Il a cependant admis à demi-mot que les compagnies qui font de l’évitement fiscal, une stratégie légale mais non conforme à l’esprit de la loi, pourraient avoir une chance de s’en tirer.

Si en regardant les détails de leurs états financiers, on voit qu’ils n’ont pas tout à fait payé leur juste part d’impôt au Canada, on va exiger qu’ils fassent des changements pour recevoir ces fonds publics.

Justin Trudeau a aussi déclaré que les entreprises qui souhaitent obtenir une aide avec le CUGE devront prendre des engagements en matière d’environnement.

Selon le document de son cabinet, elles devront plus précisément s’engager à publier annuellement des rapports de divulgation de l’information liée au climat, conformément aux exigences du Groupe de travail sur la divulgation de l’information financière relative aux changements climatiques du Conseil de stabilité financière.

Cela inclut la façon dont leurs opérations futures appuieront la durabilité environnementale et les objectifs nationaux en matière de climat.

Justin Trudeau s’est défendu de vouloir écarter des entreprises avec une telle condition. Pour les prêteurs privés et pour le gouvernement, a-t-il dit, il est approprié de se pencher sur la stratégie d’atténuation des risques que devra affronter une industrie à l’avenir, ce qui inclut les changements climatiques.

On a déjà vu plusieurs grandes compagnies du secteur pétrolier afficher des plans pour atteindre le net zéro [NDLR : des émissions nettes de gaz à effet de serre nulles] en 2050, et pour contrer les changements climatiques en réduisant leurs émissions. Nous nous attendons à ce que toute compagnie qui accède à ce financement va démontrer [son] plan pour faire partie de la solution.

Il est à noter que tous les détails du CUGE ne sont pas encore finalisés. Conséquemment, les informations sur le processus de demande n’ont pas encore été divulguées.

Scheer déçu

Le chef démissionnaire du Parti conservateur du Canada, Andrew Scheer, a rapidement fait savoir qu’il juge le programme flou, notamment en ce qui concerne les termes des prêts qui pourront être offerts.

Il se demande en outre si les compagnies devront prouver un certain niveau de pertes de revenu pour y être admissibles, le gouvernement n’ayant rien précisé à ce sujet.

M. Scheer affirme en outre que cela ne répond pas aux besoins des entreprises du secteur pétrolier, dont les difficultés sont aggravées par la crise de la COVID-19.

Si c’est tout, ce n’est pas ce qui a été promis ou ce qui était attendu, a-t-il dit en conférence de presse.

Le ministre Morneau avait promis une aide spécifique pour le secteur gazier et pétrolier pour répondre aux circonstances uniques et aux défis spécifiques que le secteur doit affronter.

Dans un message publié sur Twitter, le chef néo-démocrate Jagmeet Singh a pour sa part insisté sur la nécessité d’exclure les entreprises qui ne paient leur juste part d’impôt.

Toute aide du gouvernement qui va aux grandes entreprises doit être liée à la création ou au maintien d’emplois canadiens.

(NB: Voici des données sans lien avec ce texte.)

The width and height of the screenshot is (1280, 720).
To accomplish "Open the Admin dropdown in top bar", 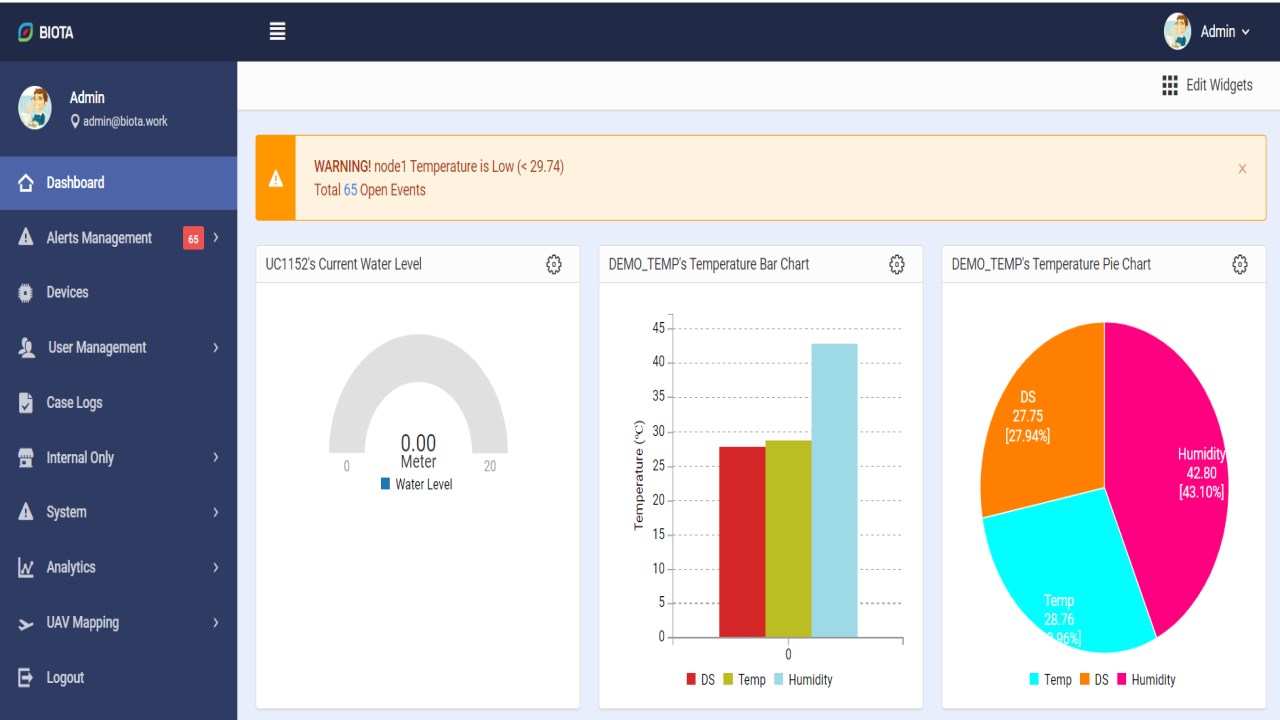I will pyautogui.click(x=1208, y=32).
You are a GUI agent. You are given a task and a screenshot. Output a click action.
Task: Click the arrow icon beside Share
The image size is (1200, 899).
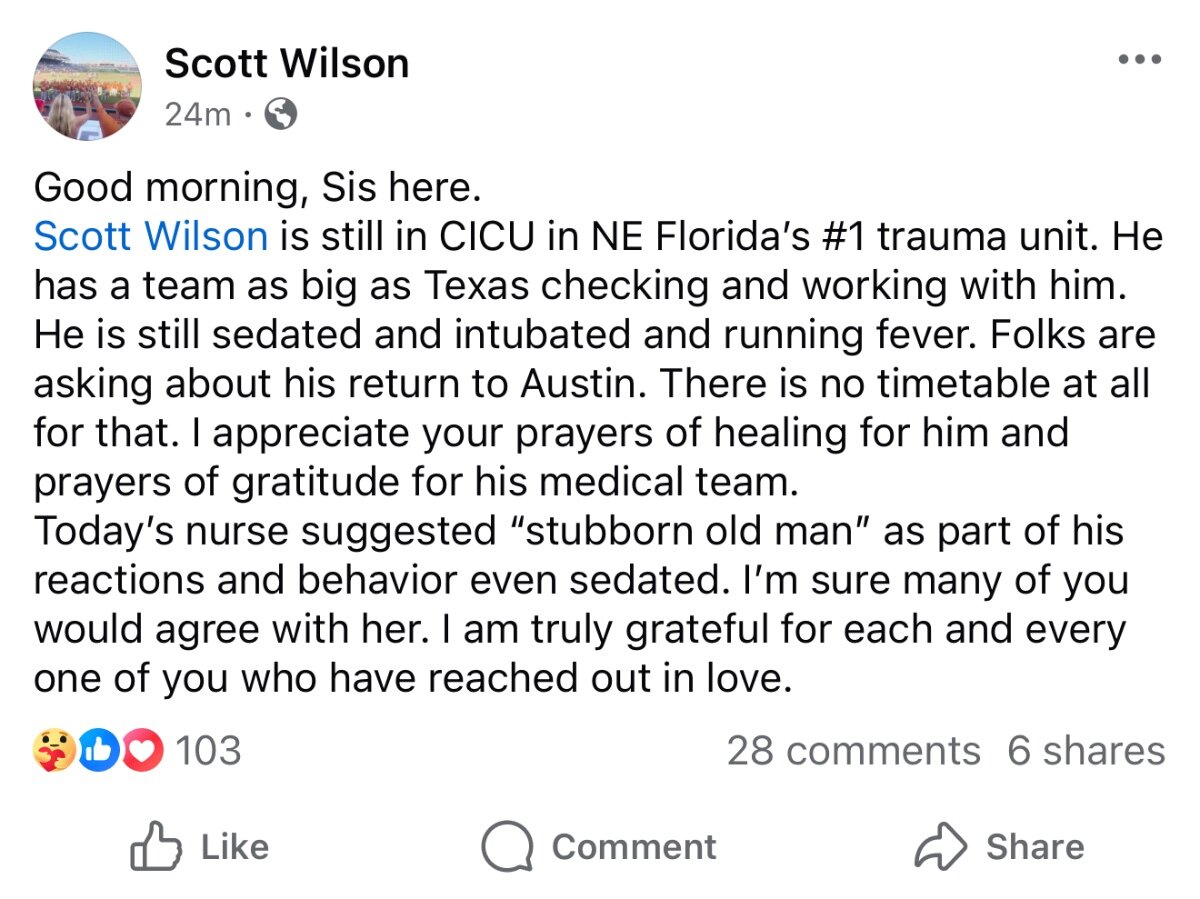click(x=941, y=847)
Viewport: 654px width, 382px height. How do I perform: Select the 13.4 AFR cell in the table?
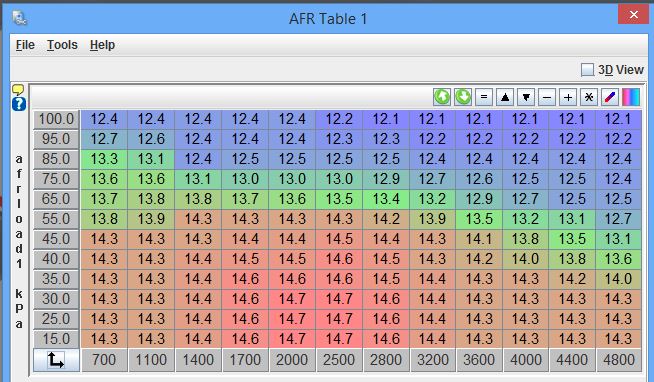386,199
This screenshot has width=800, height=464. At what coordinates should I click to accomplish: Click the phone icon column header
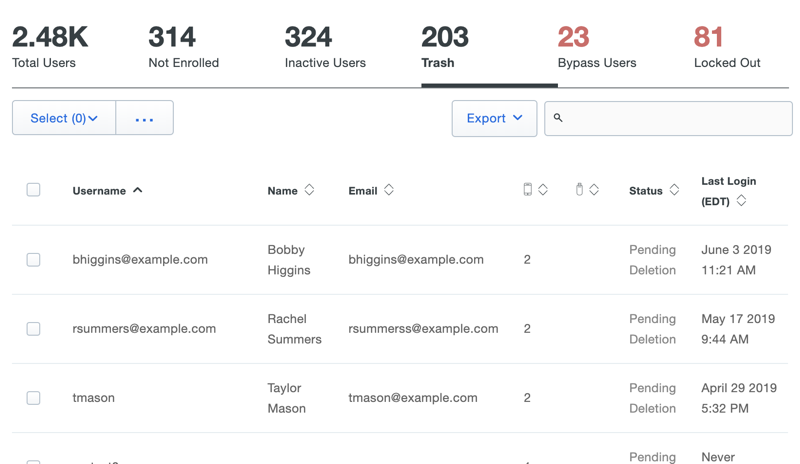(528, 190)
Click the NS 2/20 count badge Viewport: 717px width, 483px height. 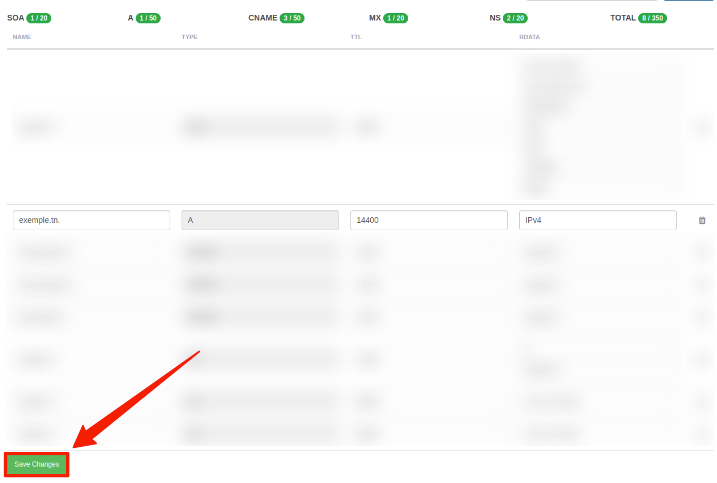[515, 18]
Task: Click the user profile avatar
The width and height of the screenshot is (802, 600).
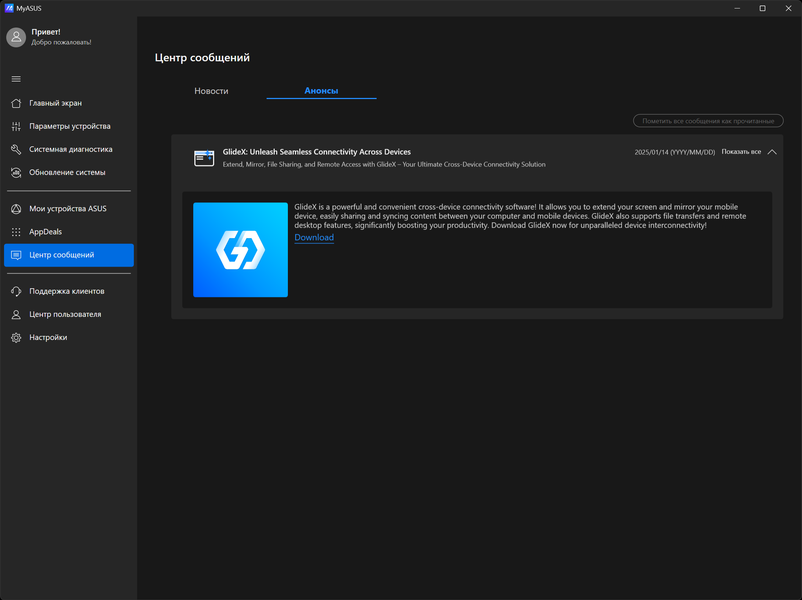Action: point(16,37)
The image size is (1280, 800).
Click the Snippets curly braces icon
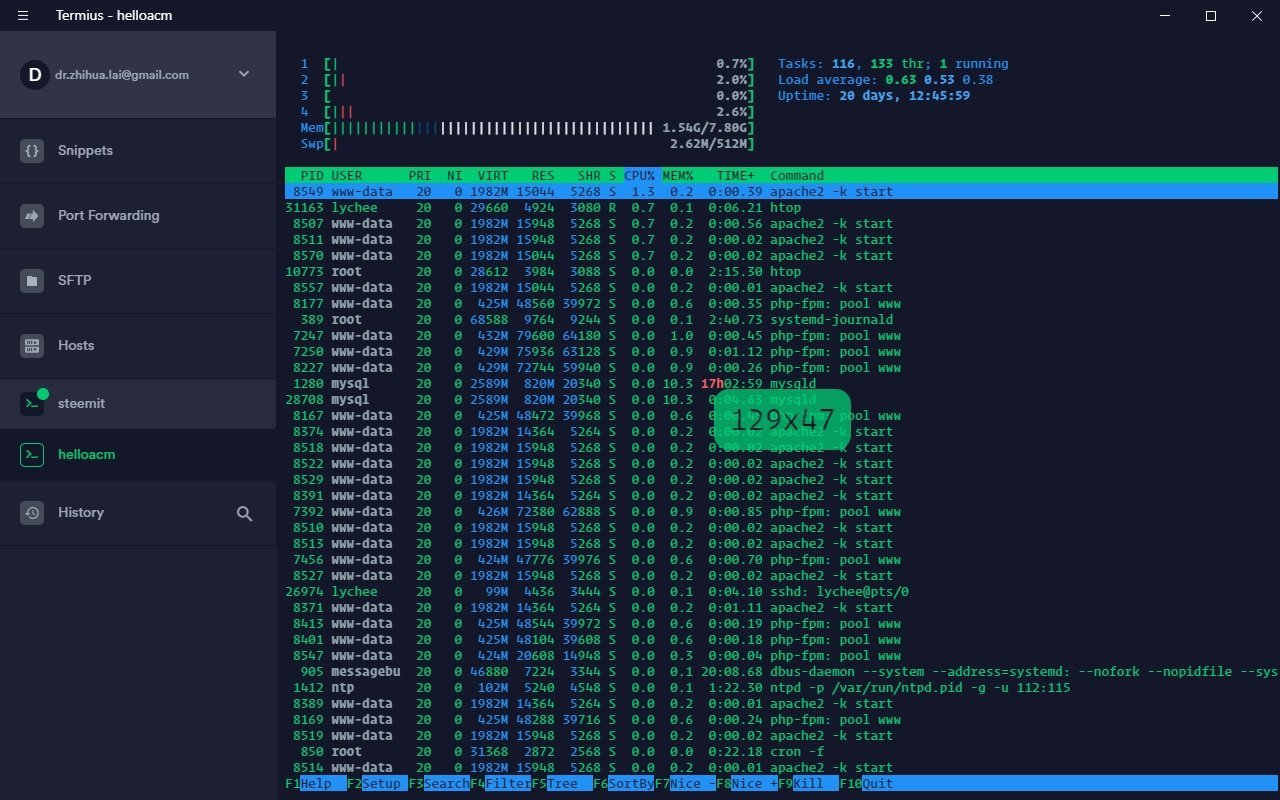(x=32, y=151)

L’aide doit aller aux travailleurs et aux travailleuses, et non aux PDG, a-t-il fait valoir.

Et toute entreprise qui trompe le public en refusant de payer sa juste part d’impôts ne doit pas recevoir d’aide du public.

Le président et chef de la direction de la Chambre de commerce du Canada, Perrin Beatty, a pour sa part salué le nouveau CUGE.

Les grandes entreprises ne souffrent pas moins de la crise que les petites, a-t-il plaidé dans un communiqué, et cette aide sera cruciale pour les millions de personnes qu’elles emploient et pour les chaînes d’approvisionnement au pays.

Les plus grandes entreprises, comme toutes les autres, ont investi de façon significative dans la sécurité, tout en maintenant leurs effectifs, mais elles ne peuvent pas continuer sans une aide financière à court terme.

La Prestation canadienne d’urgence et le programme de subventions salariales du gouvernement sont des approches positives, dit-il, mais cela ne répondait pas aux besoins en liquidité des grandes entreprises.

M. Beatty affirme cependant que son organisation espère que les gouvernements adopteront aussi des programmes taillés sur mesure pour certaines industries particulièrement touchées par la crise.